Turning an IoT device into a backdoor basically gives hackers 24×7 access to an organization’s network without needing to infect a laptop, workstation or server, all of which are usually under high scrutiny by firewalls, intrusion prevention systems and malware sandboxes, and typically run antivirus software that is updated regularly.
“Most organizations don’t necessarily think of these devices as miniature computers, but essentially they are in that they can still give attackers access to sensitive company information, particularly because they are connected to the corporate network,” said Ollmann. “Unlike the computers people regularly interact with, these devices do not have the processing power or memory to run antivirus or other security software. Since they don’t have usable persistent storage, attackers use NVRAM to store the configuration and flash ROM to store the malicious code.”
In an effort to demonstrate viability of that threat vector, the Vectra Threat Labs team purchased a D-Link webcam for $30, cracked open the case, and used flashrom to dump the content. This process revealed a u-boot and a Linux kernel and image.
The webcam was working as usual while hiding the hack.

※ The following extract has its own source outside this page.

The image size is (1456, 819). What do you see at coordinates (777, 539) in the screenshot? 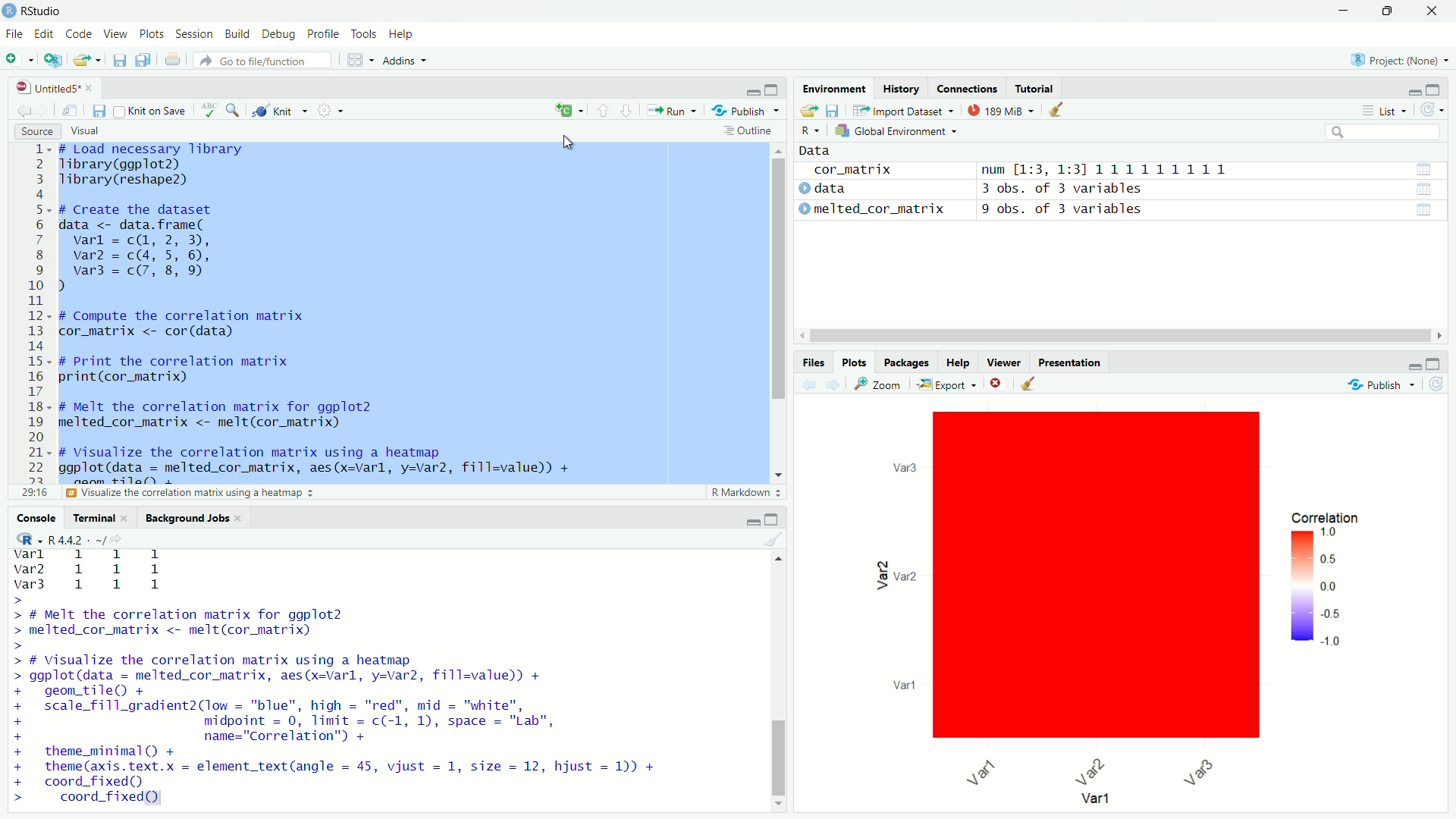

Vectra also installed code to stop network administrators making any firmware updates that would remove the backdoor.
“The irony in this particular scenario is that Wi-Fi cameras are typically deployed to enhance an organization’s physical security, yet they can easily become a network security vulnerability by allowing attackers to enter and steal information without detection,” said Ollmann.
While the research was conducted using a D-Link device, Ollmann said other Web-based cameras possess similar design vulnerabilities.
“The design of many mass-produced consumer-level electronics is very similar. Devices that can be easily attached to the network and remotely controlled or managed via the Internet tend to be soft targets,” he said. “The design of circuit boards, chipsets and the requirement for software updates combined into a simple and environmentally reliable package limits design options. It doesn’t help that many of the popular ‘small footprint’ operating systems popularly used for mass-produced network devices are poorly secured themselves.”
The biggest downside for attackers is the lack of persistent storage in devices like webcams, wrote the researchers. “Instead, they use NVRAM to store configuration and the flash ROM to store the running code. So the attacker’s hope for real persistence rests on being able to control what will be in the flash ROM,” they wrote.
Despite this challenge, hacks on devices like webcams will probably be more widespread than attacks on devices such as networked refrigerators or automobiles, said Ollmann. While scary, the latter kind of attack is largely “stunt hacking,” he said.
In contrast, he said, “From a criminal hacker’s perspective, the prospect of subverting cheap and ubiquitous IoT technologies such as webcams – which are widely deployed in both residential and commercial capacities – is a highly desirable target. More to the point, devices that can be hijacked and serve as backdoors, yet be popular second-hand items or items that can be easily concealed and physically deployed or swapped with an existing installation, are vital tools in organized crime and espionage. ”
While an extensive range of security products can be used to protect desktop computers, laptops and smartphones, such technologies are not yet available to protect the increasing number of other devices now being added to networks, Ollmann said. “The whole realm of IoT security is in its infancy and, as a consequence, currently exposed to a rapidly expanding number of threats that cannot yet be efficiently mitigated.”
In early December last year, Vectra’s researchers had disclosed the vulnerability to D-Link. However, the researchers noted in their blog post that as of last week, the company has not yet addressed the issue.